**RECORDS FOR THE EXERCISE**
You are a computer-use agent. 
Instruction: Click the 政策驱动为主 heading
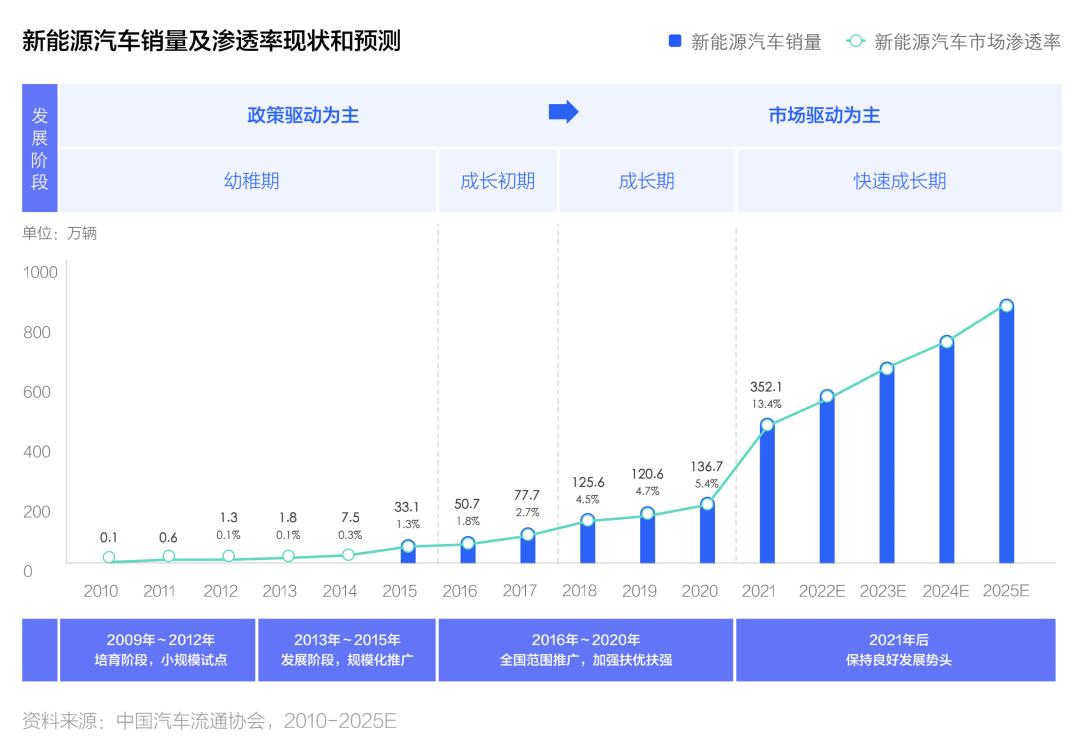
...
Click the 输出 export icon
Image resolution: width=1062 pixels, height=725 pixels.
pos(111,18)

**WORK TASK**
From the listing above, repeat exactly the lines starting at the line that includes "You are a computer-use agent." and ending at the line that includes "Instruction: Click the 政策驱动为主 heading", with nothing outside that span.

**SOLUTION FOR THIS PROBLEM**
You are a computer-use agent. 
Instruction: Click the 政策驱动为主 heading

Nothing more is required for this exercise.